/---

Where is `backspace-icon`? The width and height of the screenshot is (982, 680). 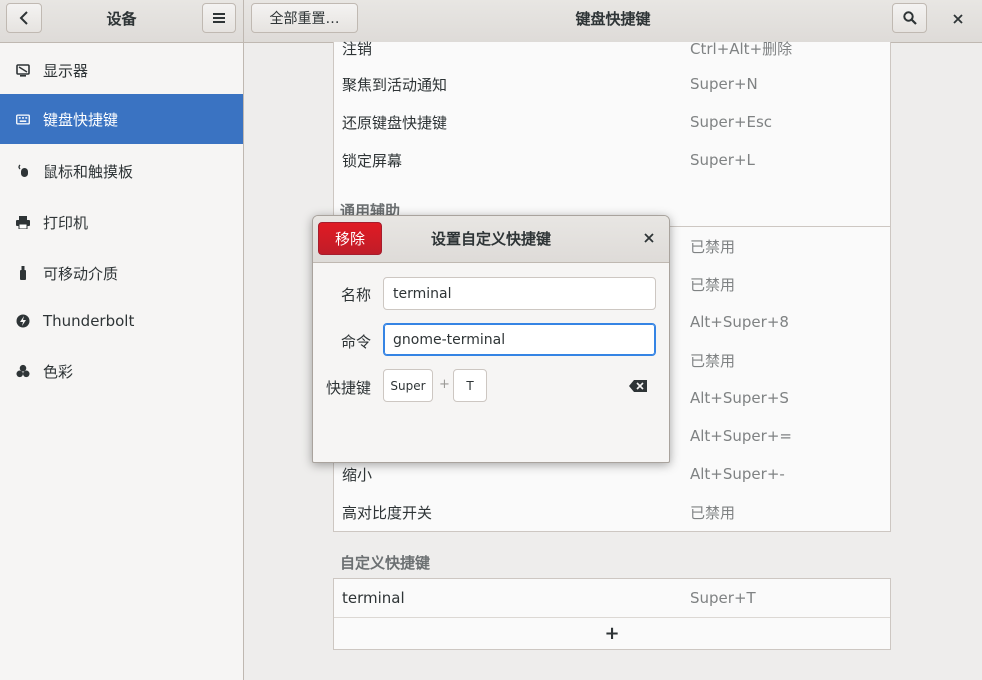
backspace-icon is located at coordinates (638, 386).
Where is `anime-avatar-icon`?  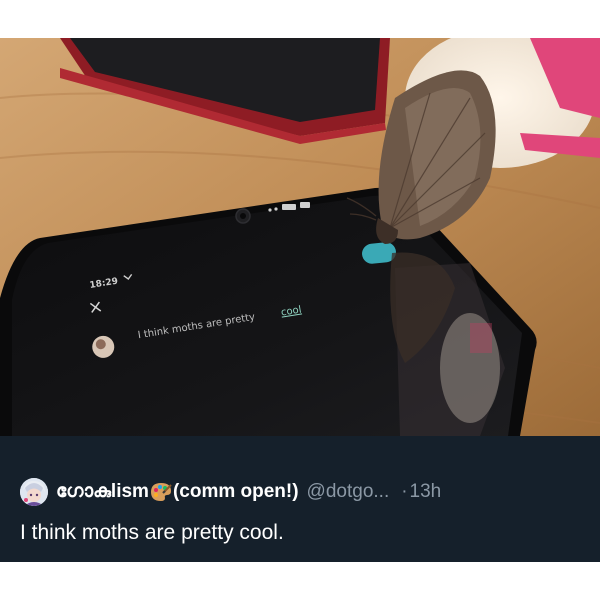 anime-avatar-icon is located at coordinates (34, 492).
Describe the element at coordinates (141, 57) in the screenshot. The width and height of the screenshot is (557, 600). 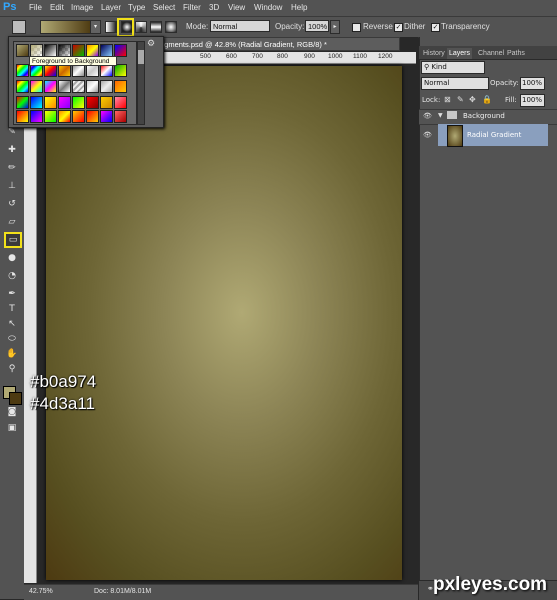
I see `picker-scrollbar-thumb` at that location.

\---

* [Required action]: Turn the lines of the records into a JSON list of strings, one string per line with blank lines omitted, starting at the line that contains "Describe the element" and ending at the last line of the records. Leave the pictures out of the answer.

* [Output for this task]:
[
  "Describe the element at coordinates (141, 57) in the screenshot. The width and height of the screenshot is (557, 600). ",
  "I see `picker-scrollbar-thumb` at that location."
]